Marta Rebón
De entre todas las profesiones con las que se puede compaginar la de escritor, la de médico, en cualquiera de sus especialidades, está aureolada de un prestigio particular. Alguien que se enfrenta a lo más íntimo de la vida sin máscaras, que acompaña a un paciente al irse para siempre o al recuperarse de una convalecencia goza de un mirador desde donde se ve toda la condición humana, como explicó W. Carlos Williams en Los relatos de médicos (Fulgencio Pimentel). Para crear personajes de carne y hueso, hay que insuflarles vida, componer su historial, explorar sus heridas. Cuando se escribe con profundidad, se dice que se empuña, en lugar de la pluma, un bisturí, o que se tiene un ojo clínico. Escribir un relato y diagnosticar a un paciente requieren un esfuerzo de imaginación y empatía. Pensemos en Lobo Antunes, Bulgákov, Céline, El Saadawi, Stanisław Lem o Baroja. Y en la cumbre: Chéjov. Incluyan ahora en la lista a Maxim Ósipov (Moscú, 1963), si no lo hicieron ya con El grito del ave doméstica (Club Editor).
Se habla y se escribe mucho de Rusia, pero tal vez el árbol «Putin» no nos esté dejando ver el bosque, y así los rusos de a pie —como en tiempos zaristas o en la Guerra fría— continúan siendo entes abstractos y misteriosos. Para remediarlo, tenemos a Ósipov, cardiólogo en un hospital de Tarusa, a un centenar de kilómetros de la capital: la distancia mínima a la que podían acercarse, en un pasado no tan remoto, ex convictos del Gulag y otros «indeseables». Allí empieza eso que moscovitas y petersburgueses llaman glush o glubinka (lugares perdidos, remotos, desiertos), y para el autor es un punto de observación privilegiado tanto del leviatán estatal como de los destinos de gente anónima. Los diez relatos reunidos en Piedra, papel, tijeras —firmados entre 2009 y 2017 y con una complejidad estructural más próxima a la novela—, son una radiografía contemporánea del mayor país del mundo. Y suscitan la actitud con la que uno espera unos resultados médicos en una consulta; esto es, la crudeza que arrojan los síntomas, pero también un hilo de esperanza. Mal asunto sería recurrir a un médico pesimista. Ósipov se encuentra en un punto medio entre la exposición de la verdad sin paliativos de Flaubert y el arte como consuelo de George Sand.

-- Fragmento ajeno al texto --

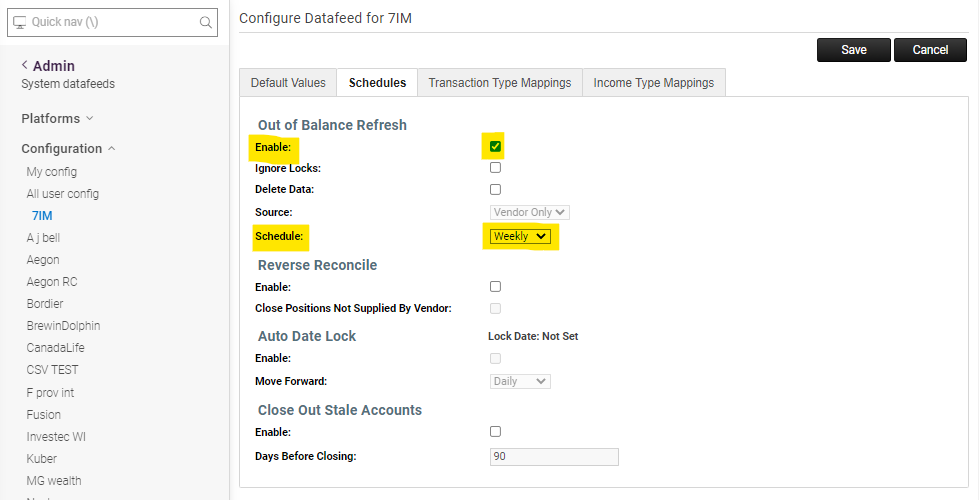Collapse the Configuration sidebar section
979x500 pixels.
click(x=68, y=148)
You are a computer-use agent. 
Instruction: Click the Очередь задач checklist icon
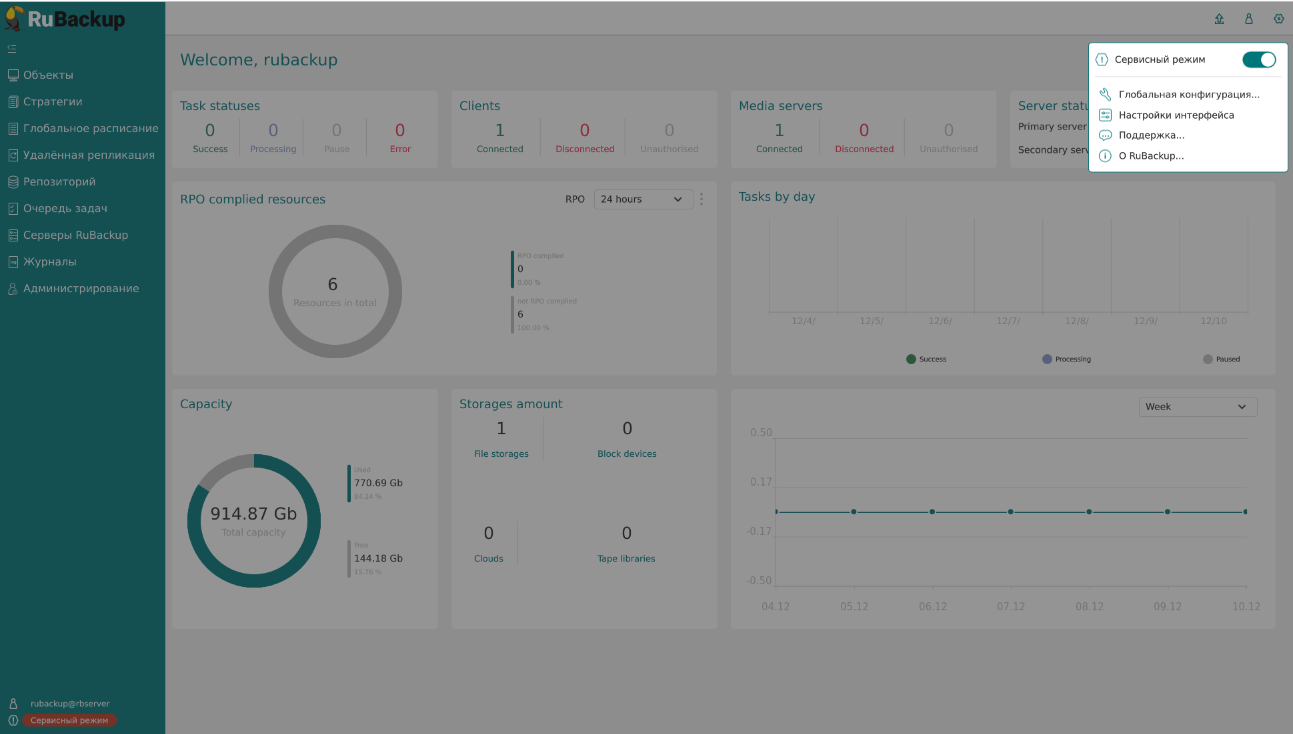pyautogui.click(x=13, y=209)
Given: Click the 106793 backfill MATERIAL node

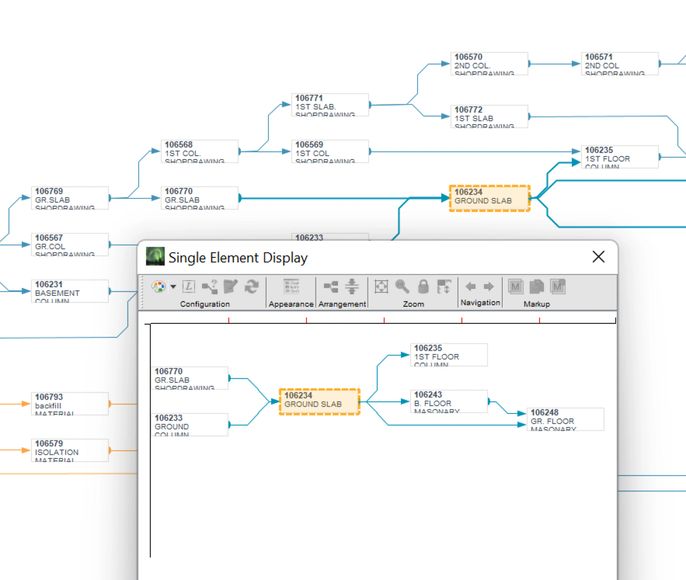Looking at the screenshot, I should point(70,403).
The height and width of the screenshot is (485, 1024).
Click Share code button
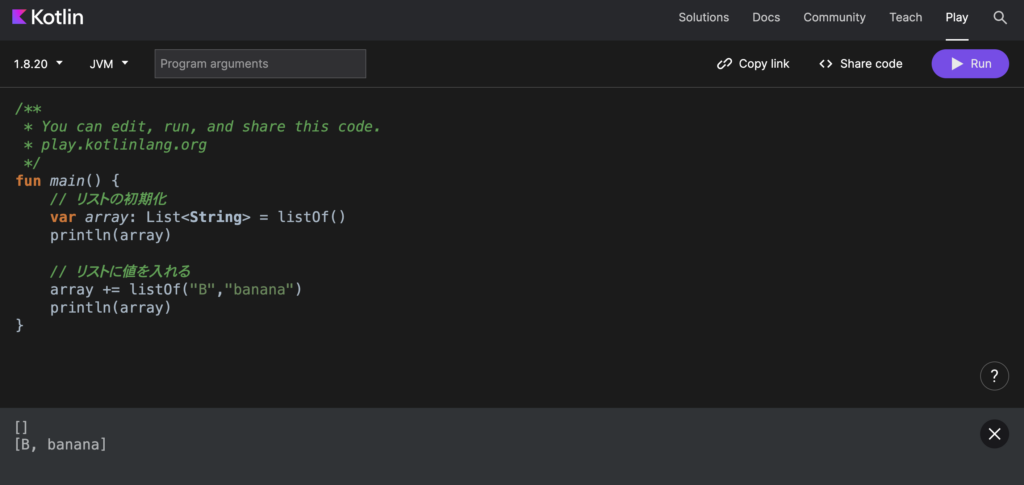tap(860, 64)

La honestidad literaria de Ósipov pasa por escribir de lo que conoce bien. En sus relatos hay música, enfermedades, artes escénicas, absurdidad, violencia, burocracia, nostalgia, racismo, mezquindad humana alternada con bondad ciega, y el arte y su razón de ser. Parecería que no hay cabida para el análisis político, pero sí lo hay, y mucho, tanto si trata el Alzheimer de una anciana («Buena gente») como las relaciones de poder entre clases sociales («Un hombre del Renacimiento») o los trapicheos provinciales (en el cuento que da título al conjunto, «Piedra, papel, tijera», ese juego infantil en el que nadie sale ganador a la larga). Parte del interés del autor es que pertenece a una generación a caballo entre dos mundos —el soviético y analógico contra el neoliberal y digital— y es capaz de ser crítico con ambos. Aunque, como escritor (según Chéjov), su tarea no sea resolver problemas —eso se reserva para la práctica médica—, sino plantearlos de la manera correcta.
Los relatos de Ósipov no son un festival de alegría, es cierto, y en eso recuerdan a la filmografía de su coetáneo Andréi Zviáguintsev. Suerte, menos mal, del humor que los atraviesa —heredero de Gógol y Dovlátov—, del diálogo perspicaz con la tradición literaria —Dostoievski, Lérmontov, Platónov, Pushkin— y de ciertos toques poéticos. Como, por ejemplo, el significado de unos guijarros de playa en «Cape Cod», en que se cose un arco temporal intergeneracional con la guerra y la emigración de fondo. Tanto en el microcosmos eminentemente ruso («Cual ola de mar», «El Complejo», «Fantasía») como en las veces que hace cruzar fronteras a sus personajes («El amigo polaco», «En el Spree», «Sventa»), Ósipov nos regala retratos de compatriotas de ficción tan reales y universales, tan atrapados en sus circunstancias y fragilidades, que llegamos a sentir sus destinos. Por algo así Dovlátov afirmaba que el mayor disgusto de su vida había sido la muerte de Anna Karénina.